#### TEXTE EXTRAIT
Alignement. L’adrénaline monte, le plaisir aussi… Décollage sur l’axe. Nous voilà dans un ciel que la lune éclaire souvent partiellement, voire totalement, respect indispensable des paramètres, la vent arrière nous laisse le temps d’admirer les lumières de Grenoble, le flux stressé des autos que nous dominons avec une certaine fierté !
Repérage de la piste 04 (notre balisage ne ressemble pas tout à fait à celui de Saint-Geoirs !), base, concentration sur le PAPI, notre bouée de sauvetage du soir, qui nous aide bien avant de retrouver en toute fin de courte finale (grâce à nos phares) le peigne et l’axe de la 04 ! Certes, nous avons tout de même appris lors de notre qualif VDN à nous poser sans phares ni PAPI et croyez-nous, ça marche aussi !
Le tour de piste c’est bien, mais un local Nord, ou un vol vers Saint-Geoirs, ou enfin une longue nav, constituent des escapades inoubliables, où notre vie du jour s’efface pour laisser place à une belle parenthèse de nuit.
Les vols se suivent sans pause car le temps file : nous sommes contraints à une fin de période de jeu à 21.00 (22.00 pour les longues navs). Le ballet des avions en tour de piste est beau à voir, on ne s’en lasse pas !
Fin de partie, la camionnette du club roule à nouveau pour éteindre une par une les balises, puis rentre se garer à l’atelier. Il fait nuit à nouveau sur notre terrain de jeu…
Vivement mardi ou jeudi prochain !
########
#### JEU DE DONNÉES
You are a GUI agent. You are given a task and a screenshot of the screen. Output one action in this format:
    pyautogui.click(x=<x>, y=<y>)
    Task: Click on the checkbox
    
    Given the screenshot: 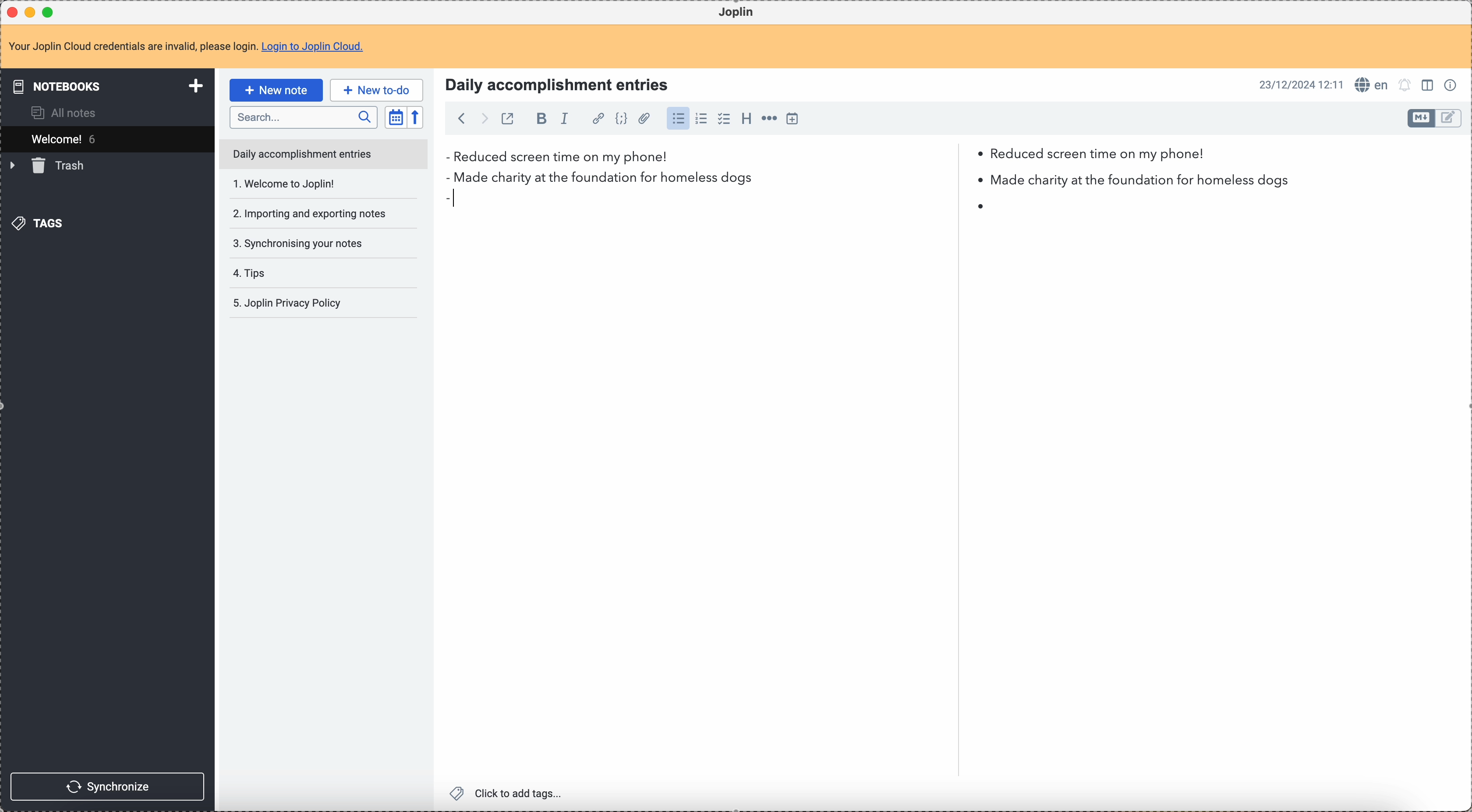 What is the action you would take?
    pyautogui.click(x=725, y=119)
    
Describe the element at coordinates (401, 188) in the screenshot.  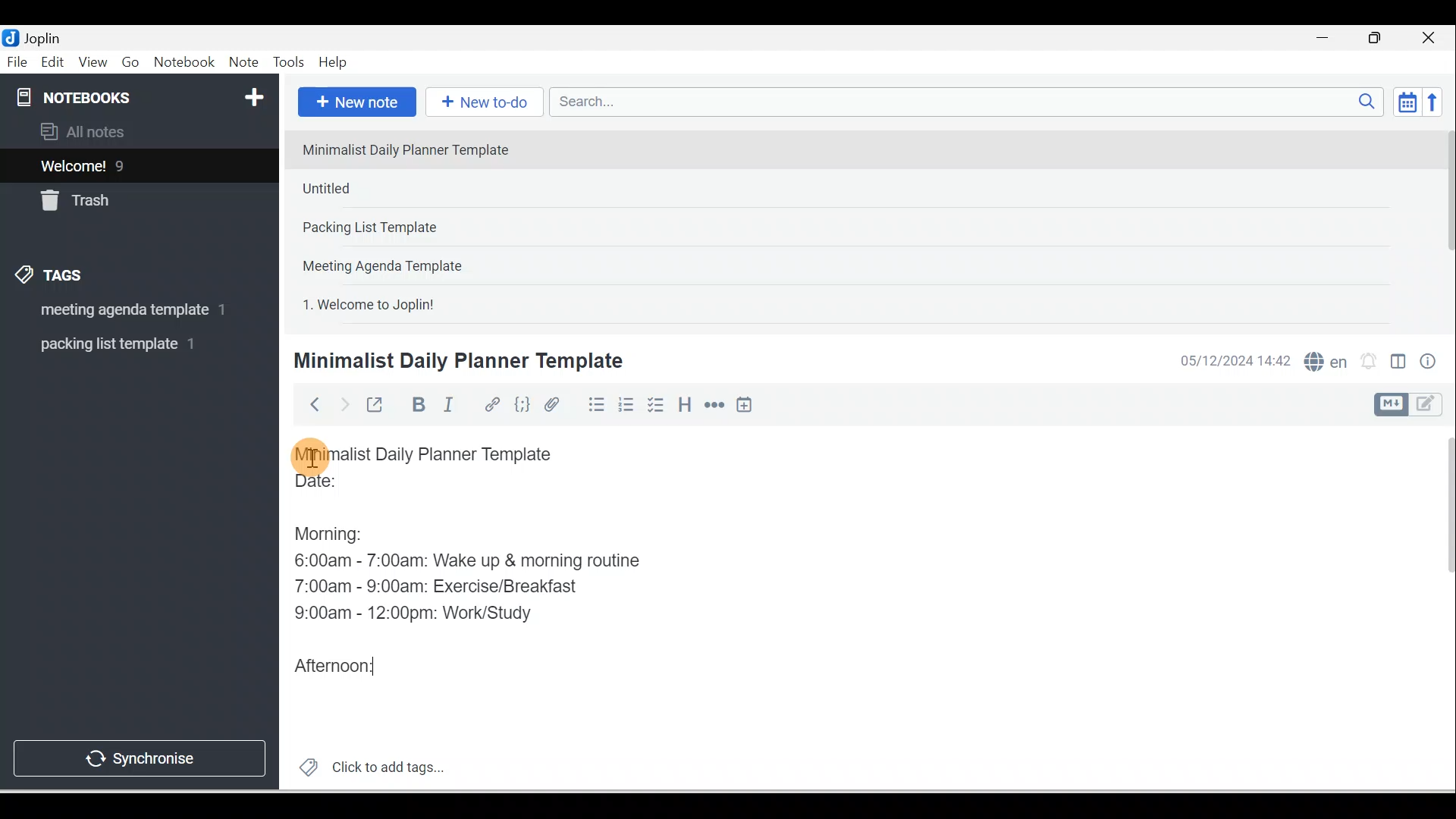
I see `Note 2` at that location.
########
#### JEU DE DONNÉES
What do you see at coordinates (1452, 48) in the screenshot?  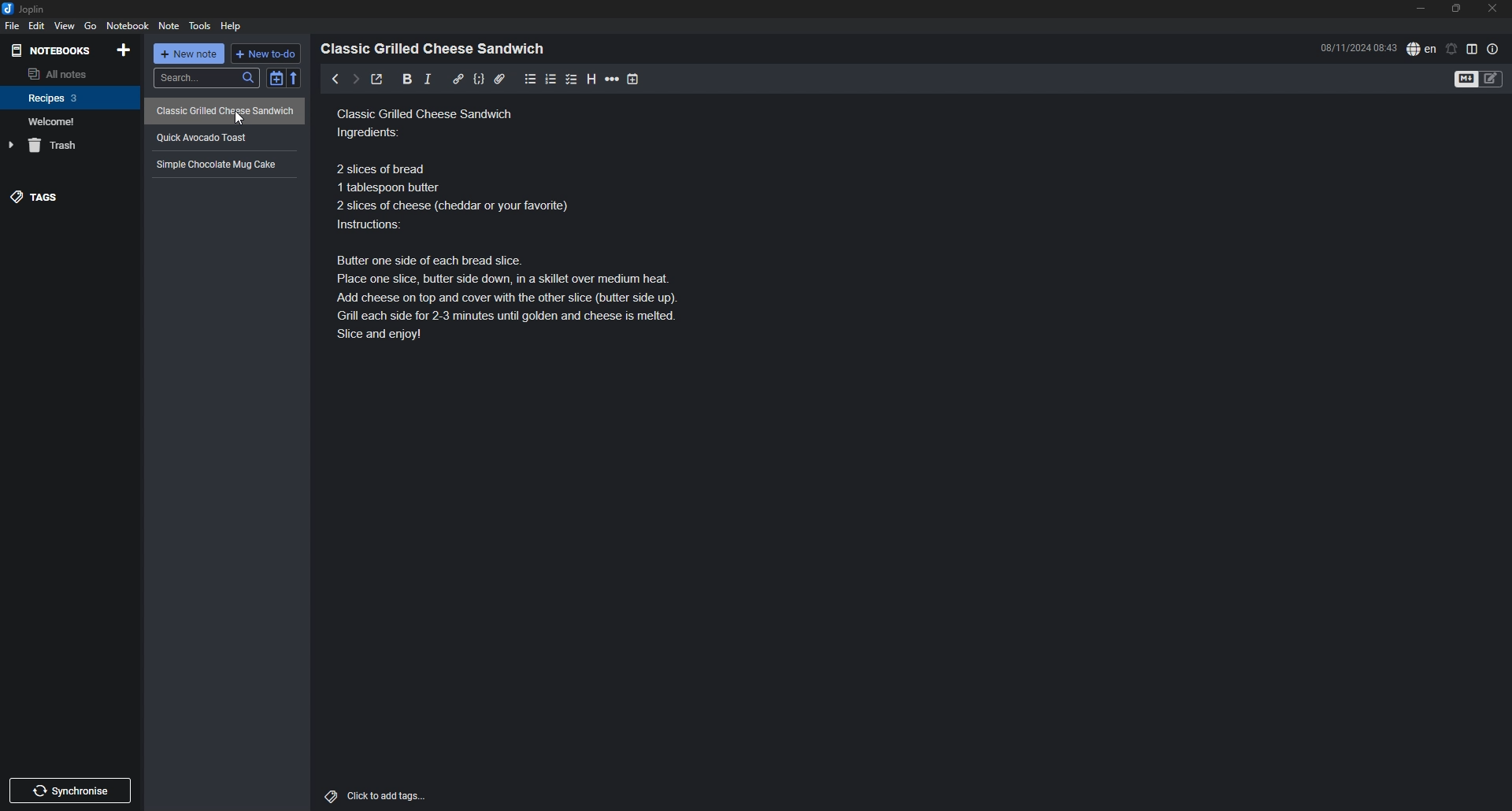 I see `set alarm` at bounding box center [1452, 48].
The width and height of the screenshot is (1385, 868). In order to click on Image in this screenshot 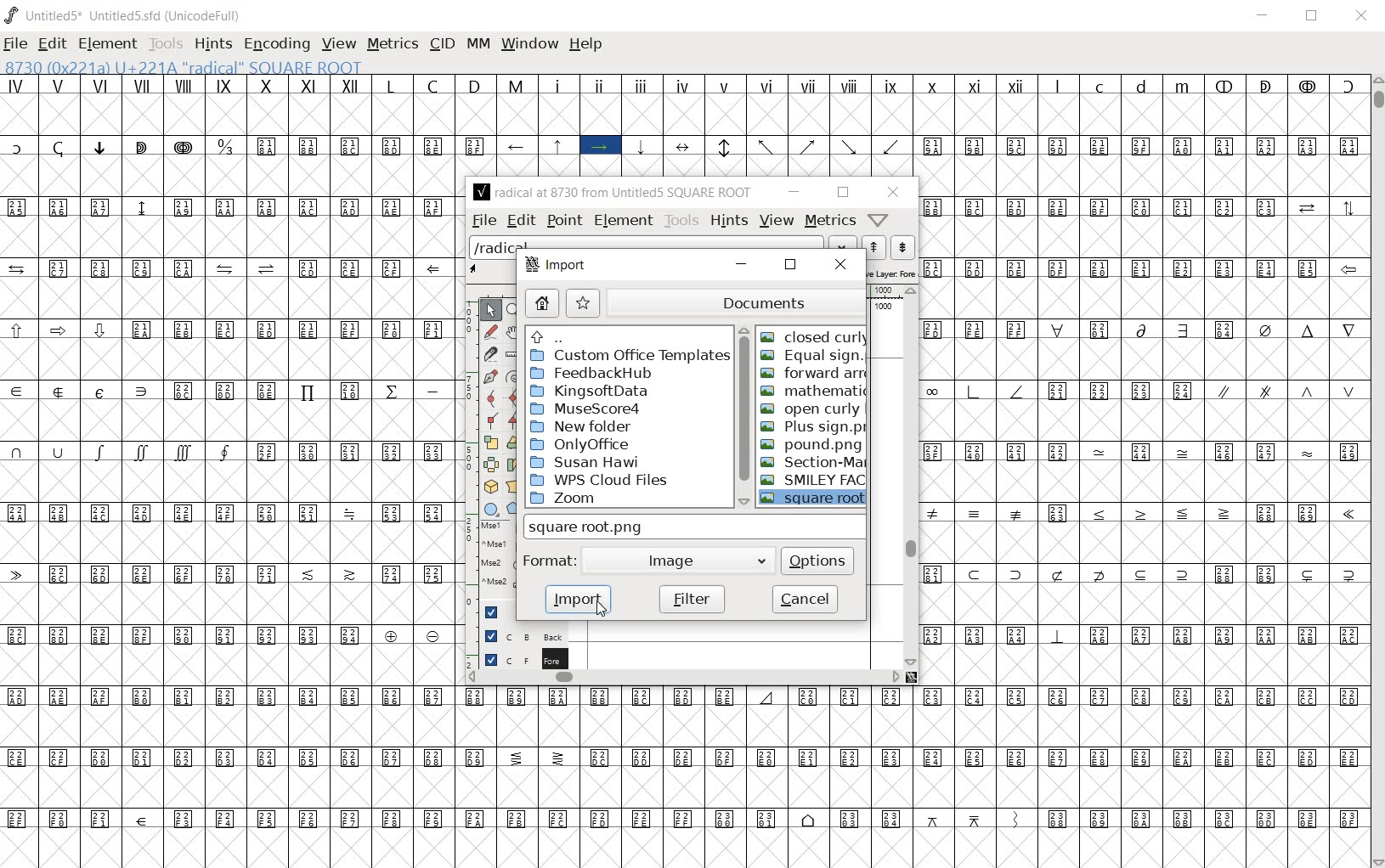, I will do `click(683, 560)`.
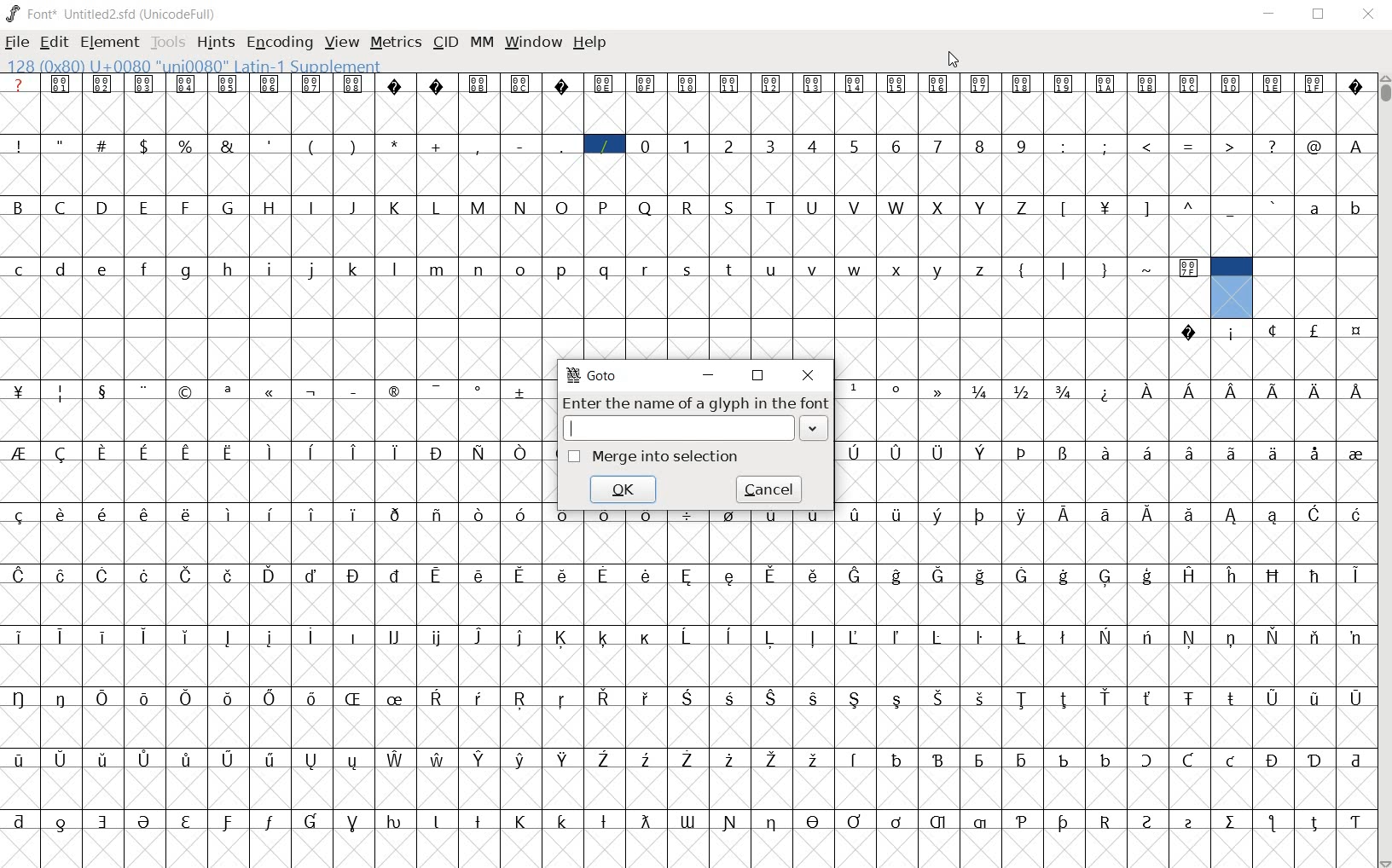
########
#### JEU DE DONNÉES
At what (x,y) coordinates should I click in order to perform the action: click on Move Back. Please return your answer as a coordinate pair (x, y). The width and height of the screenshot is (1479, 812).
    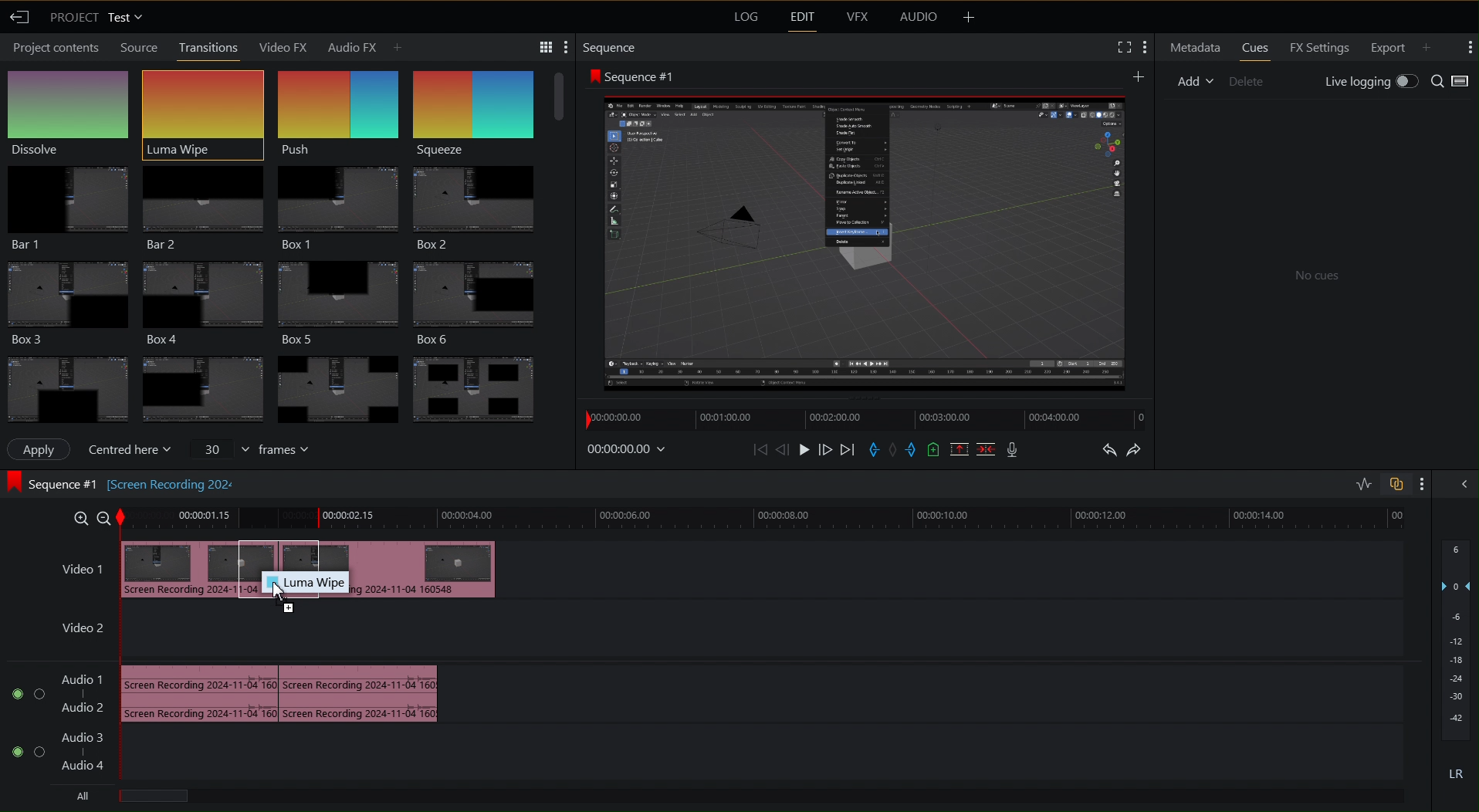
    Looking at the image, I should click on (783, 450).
########
DÉFI A: D'après le texte extrait, à quelle heure la période de vol prend-elle fin, hors longues navigations ?
DÉFI B: Résumez le texte extrait en deux phrases.
DÉFI C: Transcrivez le passage du texte extrait qui s'ouvre sur les mots « Les vols se » et se clôt sur « lasse pas ! ».

RÉPONSE FINALE A: À 21.00.

RÉPONSE FINALE B: Après le décollage de nuit, la vent arrière laisse le temps d'admirer les lumières de Grenoble, puis l'approche de la piste 04 s'appuie sur le PAPI et, en toute fin de courte finale, sur les phares. Les vols s'enchaînent jusqu'à 21.00 (22.00 pour les longues navs), puis la camionnette du club éteint les balises une par une.

RÉPONSE FINALE C:
Les vols se suivent sans pause car le temps file : nous sommes contraints à une fin de période de jeu à 21.00 (22.00 pour les longues navs). Le ballet des avions en tour de piste est beau à voir, on ne s’en lasse pas !